Ein Richter verwies in seinem Urteilsspruch besonders auf den ersten und zweiten Absatz des 12. Artikels im Grundgesetz, jeder Bürger hat das Recht seinen Beruf frei zu wählen und niemand darf zu einer bestimmten Arbeit gezwungen werden (hier in Kurzform), diese Rechte würden, so der Richter, durch die angewendeten Sanktionen entweder stark eingeschränkt oder sogar völlig negiert, es würde durch den Druck den eine solche Sanktion auf den Leistungsbezieher ausüben würde, der Leistungsbezieher quasi genötigt sein ein Jobangebot gegen seinen Willen anzunehmen. Und genau an diesem Punkt kommt die Korrelation gegen den 12. Artikel sehr klar zum Vorschein.

Dadurch ergäbe sich nun laut den Richtern eine Situation in der die im SGB II verankerten Sanktionensregelungen nicht mehr länger gesetzeskonform seien und damit mit sofortiger Wirkung aus den Gesetzesbüchern des SBG II zu entfernen sind. 
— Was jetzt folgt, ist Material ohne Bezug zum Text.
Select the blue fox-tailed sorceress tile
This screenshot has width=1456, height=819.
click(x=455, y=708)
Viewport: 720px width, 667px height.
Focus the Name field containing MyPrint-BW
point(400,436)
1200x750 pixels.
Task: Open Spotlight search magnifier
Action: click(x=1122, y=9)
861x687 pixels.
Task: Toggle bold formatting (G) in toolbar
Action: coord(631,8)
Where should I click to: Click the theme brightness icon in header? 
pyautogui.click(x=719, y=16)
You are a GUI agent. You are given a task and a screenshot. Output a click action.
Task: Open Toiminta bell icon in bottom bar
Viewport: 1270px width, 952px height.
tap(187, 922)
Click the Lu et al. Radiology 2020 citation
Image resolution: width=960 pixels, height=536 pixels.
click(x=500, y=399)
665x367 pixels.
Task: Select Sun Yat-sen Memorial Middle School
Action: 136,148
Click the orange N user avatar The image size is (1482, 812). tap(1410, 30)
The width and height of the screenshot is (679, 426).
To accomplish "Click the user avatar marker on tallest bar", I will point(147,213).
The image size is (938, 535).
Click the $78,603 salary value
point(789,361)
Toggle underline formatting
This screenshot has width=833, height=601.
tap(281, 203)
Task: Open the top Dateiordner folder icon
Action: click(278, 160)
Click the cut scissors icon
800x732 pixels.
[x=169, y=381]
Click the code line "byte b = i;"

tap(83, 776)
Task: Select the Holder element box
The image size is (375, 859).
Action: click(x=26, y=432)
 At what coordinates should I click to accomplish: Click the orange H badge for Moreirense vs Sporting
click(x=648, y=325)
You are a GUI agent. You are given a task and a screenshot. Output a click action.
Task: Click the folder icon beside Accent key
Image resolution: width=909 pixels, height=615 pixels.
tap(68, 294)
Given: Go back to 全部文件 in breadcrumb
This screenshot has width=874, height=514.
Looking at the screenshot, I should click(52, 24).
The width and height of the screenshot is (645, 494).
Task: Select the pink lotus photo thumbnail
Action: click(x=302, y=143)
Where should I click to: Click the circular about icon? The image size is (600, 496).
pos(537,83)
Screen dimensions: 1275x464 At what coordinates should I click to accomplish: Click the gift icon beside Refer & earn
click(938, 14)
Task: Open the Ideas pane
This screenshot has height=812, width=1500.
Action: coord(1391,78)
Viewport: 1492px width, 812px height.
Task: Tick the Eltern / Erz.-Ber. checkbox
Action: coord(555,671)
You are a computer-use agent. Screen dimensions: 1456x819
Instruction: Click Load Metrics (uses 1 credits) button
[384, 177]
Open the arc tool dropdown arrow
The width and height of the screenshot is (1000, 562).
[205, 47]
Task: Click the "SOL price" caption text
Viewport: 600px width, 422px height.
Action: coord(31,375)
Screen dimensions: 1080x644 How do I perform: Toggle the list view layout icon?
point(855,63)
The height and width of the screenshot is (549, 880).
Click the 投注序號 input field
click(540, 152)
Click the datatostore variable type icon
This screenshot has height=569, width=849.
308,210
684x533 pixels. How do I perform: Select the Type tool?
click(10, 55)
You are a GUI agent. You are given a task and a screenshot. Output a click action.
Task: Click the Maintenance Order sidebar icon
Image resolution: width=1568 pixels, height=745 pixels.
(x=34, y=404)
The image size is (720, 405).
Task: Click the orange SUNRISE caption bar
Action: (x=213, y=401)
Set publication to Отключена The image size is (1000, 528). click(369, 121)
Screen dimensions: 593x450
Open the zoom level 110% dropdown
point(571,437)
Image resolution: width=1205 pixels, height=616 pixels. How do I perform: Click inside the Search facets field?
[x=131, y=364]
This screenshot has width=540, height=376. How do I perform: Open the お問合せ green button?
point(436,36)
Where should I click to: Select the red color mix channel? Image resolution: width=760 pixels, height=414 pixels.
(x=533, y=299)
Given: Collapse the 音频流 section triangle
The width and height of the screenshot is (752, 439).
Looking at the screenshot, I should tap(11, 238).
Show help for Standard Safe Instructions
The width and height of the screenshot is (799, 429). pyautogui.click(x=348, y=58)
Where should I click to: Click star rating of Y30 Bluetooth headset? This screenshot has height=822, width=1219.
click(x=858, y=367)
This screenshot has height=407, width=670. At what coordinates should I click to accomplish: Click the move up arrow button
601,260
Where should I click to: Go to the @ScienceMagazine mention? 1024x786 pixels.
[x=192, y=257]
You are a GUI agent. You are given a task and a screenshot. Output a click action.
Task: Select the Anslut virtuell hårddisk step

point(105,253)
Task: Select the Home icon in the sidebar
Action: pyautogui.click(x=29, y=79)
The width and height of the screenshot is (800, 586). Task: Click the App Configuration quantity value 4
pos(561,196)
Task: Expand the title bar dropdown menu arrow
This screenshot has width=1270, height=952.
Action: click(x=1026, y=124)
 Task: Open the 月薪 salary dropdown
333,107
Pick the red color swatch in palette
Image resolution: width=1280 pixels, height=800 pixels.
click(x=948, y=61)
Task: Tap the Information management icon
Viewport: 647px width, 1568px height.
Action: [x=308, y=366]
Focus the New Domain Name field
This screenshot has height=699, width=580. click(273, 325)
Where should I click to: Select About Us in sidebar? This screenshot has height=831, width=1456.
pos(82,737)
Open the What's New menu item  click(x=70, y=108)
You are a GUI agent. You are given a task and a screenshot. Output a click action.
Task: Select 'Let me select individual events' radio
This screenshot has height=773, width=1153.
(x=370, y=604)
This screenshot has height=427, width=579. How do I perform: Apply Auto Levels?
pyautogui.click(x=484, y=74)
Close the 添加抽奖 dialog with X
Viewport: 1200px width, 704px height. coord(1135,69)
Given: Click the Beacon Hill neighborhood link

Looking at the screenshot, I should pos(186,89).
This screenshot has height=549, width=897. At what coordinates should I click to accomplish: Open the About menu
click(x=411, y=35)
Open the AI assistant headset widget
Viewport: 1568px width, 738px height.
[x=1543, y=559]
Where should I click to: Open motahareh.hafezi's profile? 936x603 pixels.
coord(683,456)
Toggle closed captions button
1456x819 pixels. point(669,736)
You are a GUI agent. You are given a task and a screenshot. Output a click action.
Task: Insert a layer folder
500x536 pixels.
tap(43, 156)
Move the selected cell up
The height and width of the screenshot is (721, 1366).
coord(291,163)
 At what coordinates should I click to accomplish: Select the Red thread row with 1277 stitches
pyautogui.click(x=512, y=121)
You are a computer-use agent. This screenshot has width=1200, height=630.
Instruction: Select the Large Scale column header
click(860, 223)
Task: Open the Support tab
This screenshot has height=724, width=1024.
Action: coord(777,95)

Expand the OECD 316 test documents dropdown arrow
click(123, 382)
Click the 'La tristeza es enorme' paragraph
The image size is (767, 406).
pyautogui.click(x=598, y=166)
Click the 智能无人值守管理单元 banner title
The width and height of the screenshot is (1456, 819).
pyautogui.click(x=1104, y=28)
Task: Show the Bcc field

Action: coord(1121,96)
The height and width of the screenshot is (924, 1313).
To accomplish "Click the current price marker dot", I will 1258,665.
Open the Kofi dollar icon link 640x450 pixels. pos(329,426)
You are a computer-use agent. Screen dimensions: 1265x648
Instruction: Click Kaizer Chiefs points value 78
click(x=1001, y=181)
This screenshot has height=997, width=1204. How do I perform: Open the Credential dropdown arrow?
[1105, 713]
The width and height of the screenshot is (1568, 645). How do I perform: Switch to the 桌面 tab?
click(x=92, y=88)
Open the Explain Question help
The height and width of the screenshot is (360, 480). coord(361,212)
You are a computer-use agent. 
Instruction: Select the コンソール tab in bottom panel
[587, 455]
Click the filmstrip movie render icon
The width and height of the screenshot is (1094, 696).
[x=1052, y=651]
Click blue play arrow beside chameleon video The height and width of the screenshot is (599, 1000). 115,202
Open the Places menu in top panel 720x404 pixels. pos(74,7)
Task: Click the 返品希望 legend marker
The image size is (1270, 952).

Daraus ergibt sich, dass noch laufende Sanktionen bzw. Kürzungen von Leistungen sofort aufzuheben sind und ab dem 10.06.2017 keine neuen Sanktionen bei Verstößen der EGV mehr verhängt werden dürfen.

Auch ist darüber hinaus, die Bundesregierung nun dazu angehalten kurzfristig neue Lösungen und Gesetzefür den Wegfall der Sanktionsregelungen im SGB II zu erarbeiten bzw. Übergangslösungen zu finden. Diese wären dann in gesonderten Eilverfahren von der Bundesregierung zu beschließen und zu verabschieden.